MATERIAL TO PROCESS: Begin
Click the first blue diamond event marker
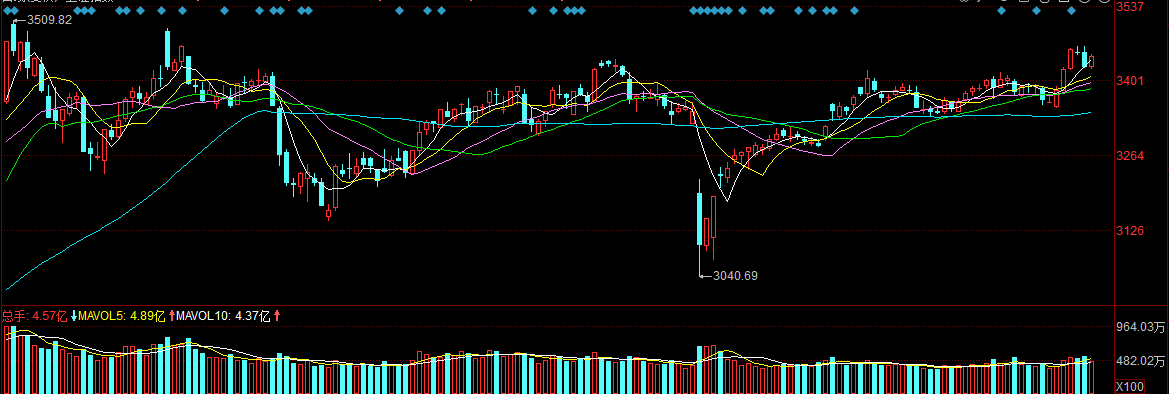 coord(7,10)
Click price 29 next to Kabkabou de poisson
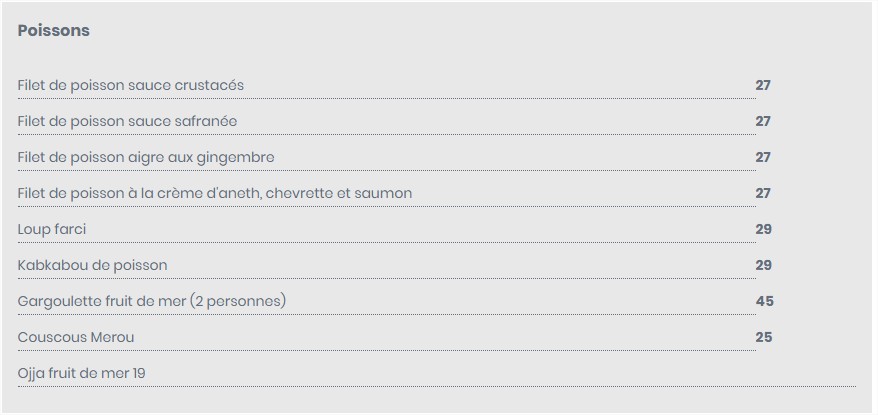 pyautogui.click(x=764, y=265)
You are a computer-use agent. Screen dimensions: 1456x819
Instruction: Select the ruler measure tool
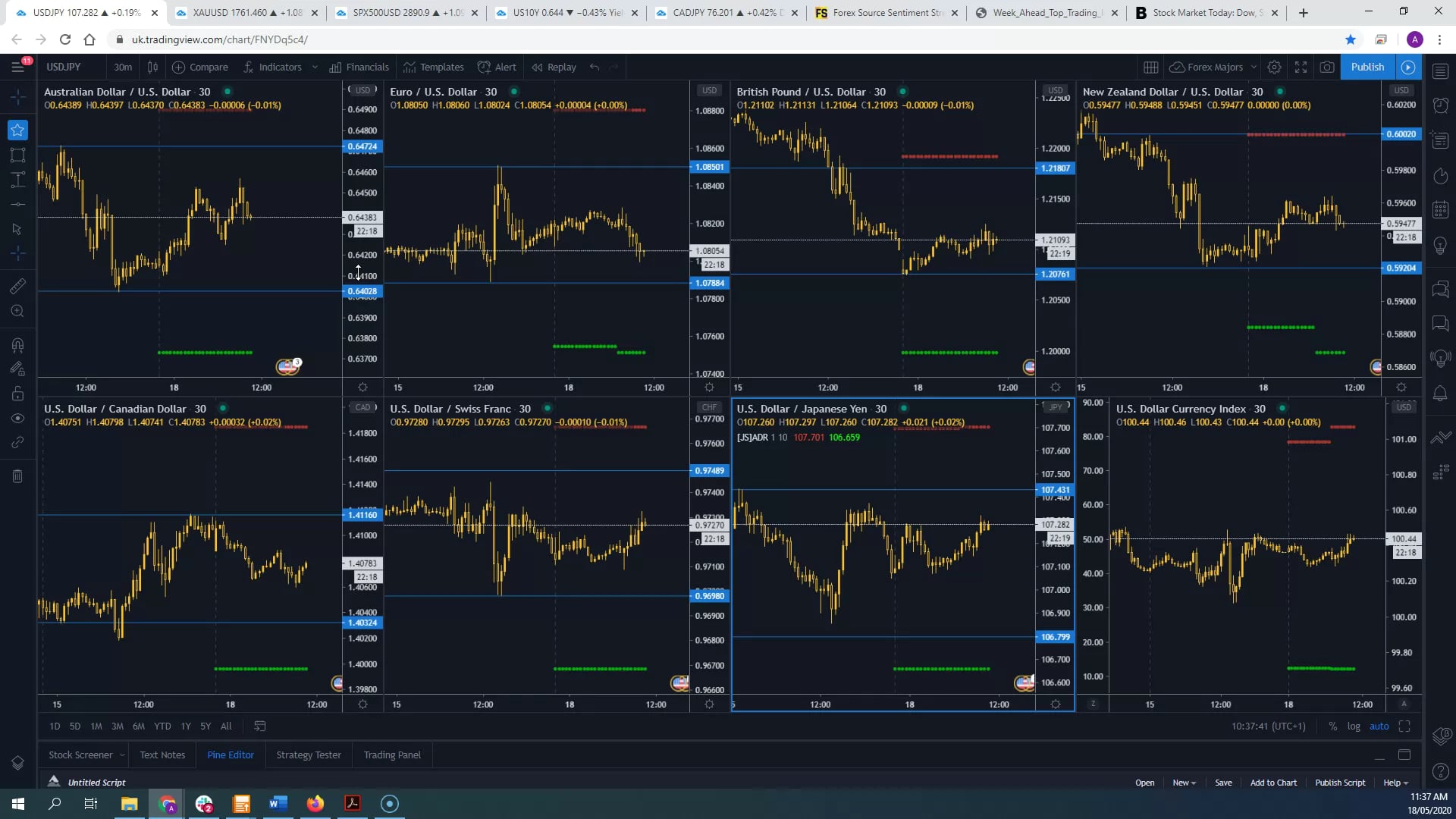click(x=17, y=286)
MATERIAL TO PROCESS: End
### INSTRUCTIONS FOR THE TASK:
Only one thing is required here: an exact copy of the lines from the one bearing "You are a computer-use" through the final line above, both included, with pictures left out.

### RESPONSE TO THE EXERCISE:
You are a computer-use agent. Screen dimensions: 1456x819
Instruction: Select the ruler measure tool
click(x=17, y=286)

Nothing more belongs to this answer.